La morte a Dacca di Claudia D’Antona, moglie del modenese Boschetti: una vita di lavoro e impegno sociale

Claudia Maria D'Antona, la torinese di 56 anni tra le 20 vittime dell'attacco terroristico di Dacca, era la moglie di Gian Galeazzo Boschetti. La donna era un'imprenditrice appassionata, ma...

Claudia Maria D'Antona, la torinese di 56 anni tra le 20 vittime dell'attacco terroristico di Dacca, era la moglie di Gian Galeazzo Boschetti.

La donna era un'imprenditrice appassionata, ma soprattutto una «donna generosa e altruista, che non aveva mai interrotto il suo impegno sociale»: a vent'anni, volontaria della Croce Verde, era stata in Irpinia per aiutare gli abitanti della zona devastata dal sisma, tre anni dopo fu tra i primi soccorritori ad arrivare al cinema Statuto di Torino, dove il fumo provocato da un incendio aveva mietuto 64 vittime.

Il volontariato e la beneficenza ce li aveva nel sangue. In Bangladesh sosteneva un'associazione che cura le donne sfregiate dall'acido, finanziando gli interventi di chirurgia plastica.

Parenti e amici vogliono che Claudia sia ricordata soprattutto così, per la sua sensibilità e il suo slancio verso il prossimo.

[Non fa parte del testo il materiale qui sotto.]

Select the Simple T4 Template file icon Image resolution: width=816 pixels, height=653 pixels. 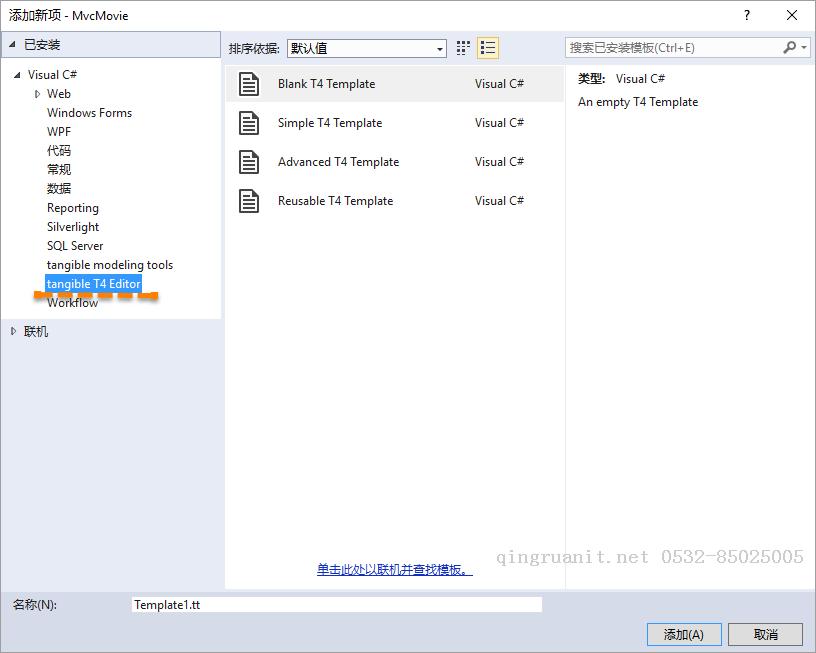249,123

L’altra sera era nel ristorante della capitale del Bangladesh con Gianni Boschetti, che aveva sposato due anni fa dopo una convivenza iniziata vent'anni prima. Lui è riuscito a mettersi in salvo in tempo, per l'imprenditrice torinese non c'è stato scampo. Gli assalitori - uccisi nel blitz delle forze speciali diverse ore dopo - hanno fatto irruzione armati di pistole e machete ed hanno lanciato granate, al grido di “Allah uh Akbar” (Allah è grande), scatenando il panico tra le persone. Come hanno riportato alcuni testimoni erano tutti molto giovani, avranno avuto al massimo 28 anni, erano magri ed è stato notato che non avevano la barba.

Come ha riferito un altro testimone alla tv locale «All'inizio dell'attacco ho sentito delle esplosioni e pensavo fossero festeggiamenti. Poi però li ho visti entrare nel locale e sparare in aria per creare il panico».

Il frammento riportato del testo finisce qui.